_TEXT EXCERPT_
Thylacinidae is an extinct family of carnivorous, superficially dog-like marsupials from the order Dasyuromorphia. The only species to survive into modern times was the thylacine (Thylacinus cynocephalus), which became extinct in 1936.

The consensus on placement of the family is with the Dasyuromorphia order, with agreement on the divergence this family and the Dasyuridae, represented by the extant quolls and Tasmanian devil Sarcophilus harrisii, remaining under consideration.

The thylacinid family was represented by two species in a synonymy published in 1982, the recently extinct Tasmanian tiger and the species Thylacinus potens, known by fossil material. Discoveries of new material, especially in well researched fossil depositions at the Riversleigh World Heritage Area, revealed a diverse array of genera and families existing during Miocene epoch. The dentition of specimens and some largely complete crania showed the development of specialist predators capable of hunting and consuming a range of vertebrate species, and like other mammalian predators, such as the canid family, could include herbivores larger than themselves. An assessment of the size range of the species has provided evidence of animals occupying a greater number of trophic levels and challenged the conception of the dominance of reptilians as large hyper-carnivorous predators on the Australia continent.

_RECORD EXCERPTS_
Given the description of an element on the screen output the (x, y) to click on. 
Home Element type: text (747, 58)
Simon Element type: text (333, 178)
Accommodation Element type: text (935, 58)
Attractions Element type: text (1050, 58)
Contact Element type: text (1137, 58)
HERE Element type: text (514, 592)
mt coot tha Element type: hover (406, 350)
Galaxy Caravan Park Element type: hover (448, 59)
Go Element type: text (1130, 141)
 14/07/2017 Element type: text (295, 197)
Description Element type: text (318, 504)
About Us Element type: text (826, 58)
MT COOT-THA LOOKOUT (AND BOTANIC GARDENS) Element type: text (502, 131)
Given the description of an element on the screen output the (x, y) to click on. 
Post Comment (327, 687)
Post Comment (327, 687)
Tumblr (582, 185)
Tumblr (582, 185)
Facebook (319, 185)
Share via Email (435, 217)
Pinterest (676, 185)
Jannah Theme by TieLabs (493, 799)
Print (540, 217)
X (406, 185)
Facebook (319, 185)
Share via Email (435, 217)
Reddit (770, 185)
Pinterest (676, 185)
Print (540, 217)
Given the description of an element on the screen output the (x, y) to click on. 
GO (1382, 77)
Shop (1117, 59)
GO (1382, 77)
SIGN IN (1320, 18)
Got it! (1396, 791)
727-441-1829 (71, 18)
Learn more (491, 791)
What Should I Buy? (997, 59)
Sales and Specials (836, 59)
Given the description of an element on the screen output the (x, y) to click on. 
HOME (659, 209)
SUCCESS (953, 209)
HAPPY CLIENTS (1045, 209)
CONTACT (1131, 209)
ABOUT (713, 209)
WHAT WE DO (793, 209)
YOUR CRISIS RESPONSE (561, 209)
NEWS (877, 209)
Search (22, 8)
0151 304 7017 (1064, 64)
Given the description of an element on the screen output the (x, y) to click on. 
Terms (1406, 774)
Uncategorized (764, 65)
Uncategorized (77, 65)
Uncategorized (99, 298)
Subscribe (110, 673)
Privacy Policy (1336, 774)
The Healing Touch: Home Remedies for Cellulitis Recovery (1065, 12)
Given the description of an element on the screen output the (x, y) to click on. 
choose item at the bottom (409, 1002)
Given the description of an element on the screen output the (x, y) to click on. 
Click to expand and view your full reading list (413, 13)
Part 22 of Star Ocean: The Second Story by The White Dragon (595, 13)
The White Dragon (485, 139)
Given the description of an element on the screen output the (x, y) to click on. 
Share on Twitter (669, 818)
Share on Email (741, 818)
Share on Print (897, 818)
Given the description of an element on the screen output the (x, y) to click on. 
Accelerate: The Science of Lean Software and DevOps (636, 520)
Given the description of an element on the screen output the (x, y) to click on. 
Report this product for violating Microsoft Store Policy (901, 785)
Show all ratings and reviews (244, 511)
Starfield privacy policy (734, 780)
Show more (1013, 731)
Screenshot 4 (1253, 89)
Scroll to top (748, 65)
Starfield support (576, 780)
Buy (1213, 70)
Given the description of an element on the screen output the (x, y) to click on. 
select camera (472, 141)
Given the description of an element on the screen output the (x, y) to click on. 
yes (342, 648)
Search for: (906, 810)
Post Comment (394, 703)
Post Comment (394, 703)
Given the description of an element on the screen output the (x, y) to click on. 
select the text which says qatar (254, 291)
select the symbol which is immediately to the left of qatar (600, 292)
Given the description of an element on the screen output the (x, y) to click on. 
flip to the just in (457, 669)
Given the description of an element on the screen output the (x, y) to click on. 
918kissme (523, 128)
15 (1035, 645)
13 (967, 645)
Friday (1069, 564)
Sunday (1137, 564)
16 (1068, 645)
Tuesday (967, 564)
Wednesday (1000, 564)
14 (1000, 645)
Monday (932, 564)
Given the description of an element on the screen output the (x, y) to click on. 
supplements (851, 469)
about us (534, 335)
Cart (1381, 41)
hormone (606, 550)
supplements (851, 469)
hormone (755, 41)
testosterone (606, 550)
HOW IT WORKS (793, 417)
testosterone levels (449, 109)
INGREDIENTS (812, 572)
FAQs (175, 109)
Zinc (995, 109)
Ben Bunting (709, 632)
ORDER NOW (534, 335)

_WHAT IS BEING ASKED_
Answer these questions using the text on Thylacinidae above.
1. In what year did the thylacine become extinct?
2. Which living animals represent the Dasyuridae?
3. During which epoch did the diverse array of genera revealed at the Riversleigh World Heritage Area exist?

_TASK SOLUTION_
1. 1936
2. The quolls and the Tasmanian devil (Sarcophilus harrisii)
3. The Miocene epoch